Humoral response to the BNT162b2 second and third vaccine doses
After the second vaccine dose, 37 patients and 23 controls provided serum samples for immunogenicity; 36 patients and 14 controls provided serum samples 6 months later. A total of 9 patients and 9 controls provided samples after the third vaccine. The dynamics of the S1/S2 antibody level among both study groups are presented in Figures 1 and 2. Among the control group, the seropositivity rate was 100% at all three time points. Anti-S1/S2 antibody titres declined at 6 months after the second vaccine from a mean of 388.3 (SD 56.09) BAU/ml to 212.93 (SD 93.69) BAU/ml, and was restored shortly after the third vaccine dose, to 400 (SD 0) BAU/ml. As expected, the seropositivity rate was lower among AIIRD patients compared to controls, 91% at 2-8 weeks and 87% at 6 months after the second vaccination, and returned to 100% following the third dose. Anti-S1/S2 antibody titres declined at 6 months after the second vaccine from a mean of 243.1 (SD 140.8) BAU/ml to 216.9 (SD 157.6) BAU/ml, and increased shortly after the third vaccine dose to 355.8 (SD 126.4) BAU/ml. In comparison to the control group, anti-S1/S2 antibody titres among the patients were significantly lower only at 2–8 weeks after the second vaccine dose (p<0.0001) and comparable at the subsequent 6-month follow-up after the second, and 2-8 weeks after the third dose. Notably, the decline of the anti-S1/S2 antibody titres within 6 months after the second vaccine dose was significantly steeper among the controls compared to patients, with a mean of -197 (SD 87.4) vs. -61.2 (SD 151.4), p=0.0197, respectively. In the limited sample of controls (n=5) and patients (n=2) with available serologic data, the increase in the antibody titre after the third vaccine dose was comparable in both groups.

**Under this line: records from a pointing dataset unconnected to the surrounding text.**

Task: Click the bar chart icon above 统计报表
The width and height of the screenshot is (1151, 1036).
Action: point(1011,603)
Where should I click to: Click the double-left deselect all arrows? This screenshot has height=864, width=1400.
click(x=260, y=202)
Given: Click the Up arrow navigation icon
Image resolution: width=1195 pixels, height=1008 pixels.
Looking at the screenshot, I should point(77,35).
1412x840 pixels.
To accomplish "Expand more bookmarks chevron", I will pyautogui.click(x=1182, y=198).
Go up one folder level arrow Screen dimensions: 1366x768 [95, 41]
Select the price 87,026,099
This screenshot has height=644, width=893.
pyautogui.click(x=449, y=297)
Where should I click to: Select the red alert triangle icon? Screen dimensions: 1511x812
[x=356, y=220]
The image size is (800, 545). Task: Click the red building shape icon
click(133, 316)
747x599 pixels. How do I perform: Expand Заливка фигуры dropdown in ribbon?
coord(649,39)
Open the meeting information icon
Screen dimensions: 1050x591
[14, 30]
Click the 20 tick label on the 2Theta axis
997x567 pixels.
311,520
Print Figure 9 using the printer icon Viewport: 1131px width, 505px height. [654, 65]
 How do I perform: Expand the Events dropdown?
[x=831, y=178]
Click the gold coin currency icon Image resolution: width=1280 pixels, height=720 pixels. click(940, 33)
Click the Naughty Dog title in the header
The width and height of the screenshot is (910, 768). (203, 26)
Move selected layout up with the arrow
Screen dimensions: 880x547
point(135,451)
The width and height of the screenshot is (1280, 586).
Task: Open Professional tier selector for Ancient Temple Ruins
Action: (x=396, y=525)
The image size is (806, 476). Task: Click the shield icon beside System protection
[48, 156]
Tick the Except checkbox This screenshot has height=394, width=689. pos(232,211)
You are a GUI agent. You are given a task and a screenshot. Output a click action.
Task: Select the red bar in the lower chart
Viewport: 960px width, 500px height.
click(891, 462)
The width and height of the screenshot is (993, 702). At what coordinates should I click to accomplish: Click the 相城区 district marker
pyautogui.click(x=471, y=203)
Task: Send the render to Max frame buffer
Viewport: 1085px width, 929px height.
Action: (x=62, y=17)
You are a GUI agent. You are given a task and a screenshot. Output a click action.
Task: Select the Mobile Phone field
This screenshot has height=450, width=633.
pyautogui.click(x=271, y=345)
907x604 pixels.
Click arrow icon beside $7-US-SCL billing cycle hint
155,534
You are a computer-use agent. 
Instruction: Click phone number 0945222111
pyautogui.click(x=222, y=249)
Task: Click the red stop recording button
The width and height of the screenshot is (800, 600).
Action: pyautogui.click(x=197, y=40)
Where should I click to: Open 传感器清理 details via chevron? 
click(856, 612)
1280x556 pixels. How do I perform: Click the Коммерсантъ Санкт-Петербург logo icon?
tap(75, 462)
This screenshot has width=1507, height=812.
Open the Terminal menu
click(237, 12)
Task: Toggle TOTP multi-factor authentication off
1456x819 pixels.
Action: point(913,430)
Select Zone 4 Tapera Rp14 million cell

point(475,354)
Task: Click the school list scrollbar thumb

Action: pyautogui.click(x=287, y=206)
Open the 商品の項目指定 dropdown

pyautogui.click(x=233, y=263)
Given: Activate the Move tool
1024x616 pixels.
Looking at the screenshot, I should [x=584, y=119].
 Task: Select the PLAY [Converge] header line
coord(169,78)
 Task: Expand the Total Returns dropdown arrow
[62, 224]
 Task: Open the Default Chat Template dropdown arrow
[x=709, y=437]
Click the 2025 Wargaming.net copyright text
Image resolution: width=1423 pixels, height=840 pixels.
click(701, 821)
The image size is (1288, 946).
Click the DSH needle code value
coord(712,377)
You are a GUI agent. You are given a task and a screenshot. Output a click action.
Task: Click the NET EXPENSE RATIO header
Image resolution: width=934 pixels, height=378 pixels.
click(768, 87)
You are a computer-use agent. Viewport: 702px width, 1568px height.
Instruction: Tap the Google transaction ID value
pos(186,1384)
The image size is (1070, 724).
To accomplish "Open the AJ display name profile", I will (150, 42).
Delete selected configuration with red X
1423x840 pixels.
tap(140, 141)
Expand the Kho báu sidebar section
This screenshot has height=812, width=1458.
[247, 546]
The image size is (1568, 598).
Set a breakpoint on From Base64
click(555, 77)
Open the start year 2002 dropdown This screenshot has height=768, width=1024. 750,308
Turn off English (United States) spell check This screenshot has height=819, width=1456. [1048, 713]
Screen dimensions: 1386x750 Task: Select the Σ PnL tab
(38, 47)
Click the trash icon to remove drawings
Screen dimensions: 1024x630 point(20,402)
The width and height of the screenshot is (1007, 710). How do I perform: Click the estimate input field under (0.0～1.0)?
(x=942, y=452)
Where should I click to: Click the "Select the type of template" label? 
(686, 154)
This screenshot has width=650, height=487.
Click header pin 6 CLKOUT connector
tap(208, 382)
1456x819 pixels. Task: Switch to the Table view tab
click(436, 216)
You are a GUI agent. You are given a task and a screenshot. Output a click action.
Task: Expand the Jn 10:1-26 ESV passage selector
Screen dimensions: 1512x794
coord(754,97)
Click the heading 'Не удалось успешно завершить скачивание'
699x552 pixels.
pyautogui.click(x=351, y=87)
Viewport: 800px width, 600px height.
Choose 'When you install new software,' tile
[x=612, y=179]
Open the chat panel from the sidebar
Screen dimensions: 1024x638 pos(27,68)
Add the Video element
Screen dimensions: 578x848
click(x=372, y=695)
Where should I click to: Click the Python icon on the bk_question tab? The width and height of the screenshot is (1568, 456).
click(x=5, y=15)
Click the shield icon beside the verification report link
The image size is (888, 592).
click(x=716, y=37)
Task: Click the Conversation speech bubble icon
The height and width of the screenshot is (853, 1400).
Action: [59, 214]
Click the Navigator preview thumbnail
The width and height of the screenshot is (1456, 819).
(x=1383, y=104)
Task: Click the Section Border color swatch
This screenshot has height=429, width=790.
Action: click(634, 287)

Patients with JIA maintained the highest level of anti-S1/S2 antibody at all time-points, whereas the lowest anti-S1/S2 antibody levels were found among patients with vasculitis and scleroderma (Supplement Table 2).
Analysis of humoral response according to the use of anti-rheumatic medications showed that patients treated with csDMARDs and bDMARDs developed a comparable humoral response at all points tested. Among 17 patients treated with TNFi, those treated with TNFi monotherapy achieved numerically higher anti-S1/S2 antibody levels than those treated with combination therapy. MMF was most strongly associated with blunted humoral response to vaccination after the second vaccine dose (115± 89). The humoral response following the third vaccine dose evaluated in 2 of 6 patients treated with MMF was completely restored. Notably, 4 patients treated with anti-CD20 therapy (RTX), 2 patients with AAV, 1 patient with SLE, and 1 with systemic sclerosis developed an adequate seropositive response after the second vaccine dose, with the steepest decline in anti-S1/S2 antibody levels within 6 months, compared to antibody kinetics of patients treated with other medications. The humoral response following the third vaccine dose evaluated in one of these patients was completely restored. Patients treated with RTX were vaccinated 6 months after the last RTX dose and before the next dose.